What system is Kubernetes? 07/11 Update SLTechnology News&Howtos

What system is Kubernetes?

2025-07-11 Update From: SLTechnology News&Howtos shulou NAV: SLTechnology News&Howtos > Development >

Shulou(Shulou.com)06/02 Report--

This article mainly shows you "what is Kubernetes system", the content is easy to understand, clear, hope to help you solve your doubts, the following let the editor lead you to study and learn "what is the Kubernetes system" this article.

Introduction to Kubernetes

As we know, Kubernetes is an open source container cluster management system, which has developed rapidly and has become the most active container orchestration system.

Architecturally, the components of Kubernetes can be divided into two parts: Master and Node, in which Master is the brain of the whole cluster, and Master is responsible for all the choreography, scheduling, API access and so on.

Specifically, Master includes the following components:

Etcd holds the state of the entire cluster.
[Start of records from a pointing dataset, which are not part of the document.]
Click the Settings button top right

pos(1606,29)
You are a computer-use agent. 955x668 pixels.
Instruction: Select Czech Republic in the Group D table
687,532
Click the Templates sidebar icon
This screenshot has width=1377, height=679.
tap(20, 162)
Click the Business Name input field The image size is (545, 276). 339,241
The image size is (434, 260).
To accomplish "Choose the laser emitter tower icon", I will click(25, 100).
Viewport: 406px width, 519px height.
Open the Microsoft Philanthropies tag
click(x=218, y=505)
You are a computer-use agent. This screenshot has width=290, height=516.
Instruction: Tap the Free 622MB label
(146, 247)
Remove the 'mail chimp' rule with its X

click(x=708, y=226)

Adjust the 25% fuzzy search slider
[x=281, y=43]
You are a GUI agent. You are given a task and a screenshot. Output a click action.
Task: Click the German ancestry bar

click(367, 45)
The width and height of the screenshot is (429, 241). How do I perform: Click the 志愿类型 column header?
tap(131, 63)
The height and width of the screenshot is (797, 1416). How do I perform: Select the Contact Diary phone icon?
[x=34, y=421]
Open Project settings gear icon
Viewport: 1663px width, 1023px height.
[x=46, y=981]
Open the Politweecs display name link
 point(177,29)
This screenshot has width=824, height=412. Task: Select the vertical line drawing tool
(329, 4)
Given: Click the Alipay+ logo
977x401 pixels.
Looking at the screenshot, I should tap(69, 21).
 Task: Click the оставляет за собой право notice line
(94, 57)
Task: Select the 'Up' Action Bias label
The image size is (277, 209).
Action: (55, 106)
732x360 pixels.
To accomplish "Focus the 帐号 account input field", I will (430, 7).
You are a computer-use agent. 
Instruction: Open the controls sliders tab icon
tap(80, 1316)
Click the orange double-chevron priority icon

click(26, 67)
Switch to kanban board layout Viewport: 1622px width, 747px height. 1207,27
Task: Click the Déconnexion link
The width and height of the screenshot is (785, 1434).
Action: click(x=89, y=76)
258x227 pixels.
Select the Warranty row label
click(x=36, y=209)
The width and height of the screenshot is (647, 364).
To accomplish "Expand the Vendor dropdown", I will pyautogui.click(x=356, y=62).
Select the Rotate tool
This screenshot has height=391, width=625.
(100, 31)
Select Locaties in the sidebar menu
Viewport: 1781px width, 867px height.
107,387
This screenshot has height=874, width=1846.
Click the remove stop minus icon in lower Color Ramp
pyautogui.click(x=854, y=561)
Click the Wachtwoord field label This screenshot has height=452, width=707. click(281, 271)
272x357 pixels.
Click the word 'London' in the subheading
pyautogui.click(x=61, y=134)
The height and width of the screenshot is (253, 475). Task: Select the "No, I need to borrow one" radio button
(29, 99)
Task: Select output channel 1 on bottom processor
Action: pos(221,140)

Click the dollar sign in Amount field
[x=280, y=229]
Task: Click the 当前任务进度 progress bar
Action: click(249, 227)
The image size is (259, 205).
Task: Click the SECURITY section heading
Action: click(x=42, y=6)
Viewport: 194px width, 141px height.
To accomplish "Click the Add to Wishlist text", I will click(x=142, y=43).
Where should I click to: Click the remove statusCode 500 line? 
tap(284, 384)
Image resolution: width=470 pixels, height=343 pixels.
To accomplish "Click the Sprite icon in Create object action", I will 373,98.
Kube-apiserver provides a unique entry for resource operations and provides mechanisms such as authentication, authorization, access control, API registration and discovery.

Kube-controller-manager is responsible for maintaining the state of the cluster, including the controller of many resources, and is the brain that ensures that the Kubernetes declarative API works.

Kube-scheduler is responsible for resource scheduling and dispatches Pod to the corresponding Node according to the predetermined scheduling policy.

On the other hand, Node is responsible for running specific containers and providing necessary functions such as storage and network for containers:

Kubelet is responsible for maintaining the life cycle of the container and is also responsible for the management of Volume (CSI) and network (CNI).

Container runtime is responsible for image management and the actual operation of Pod and containers. The default container for Kubelet is Docker.

Kube-proxy is responsible for providing Service with service discovery and load balancing within cluster.

Network plugin is also responsible for configuring the network for the container based on CNI (Container Network Internface).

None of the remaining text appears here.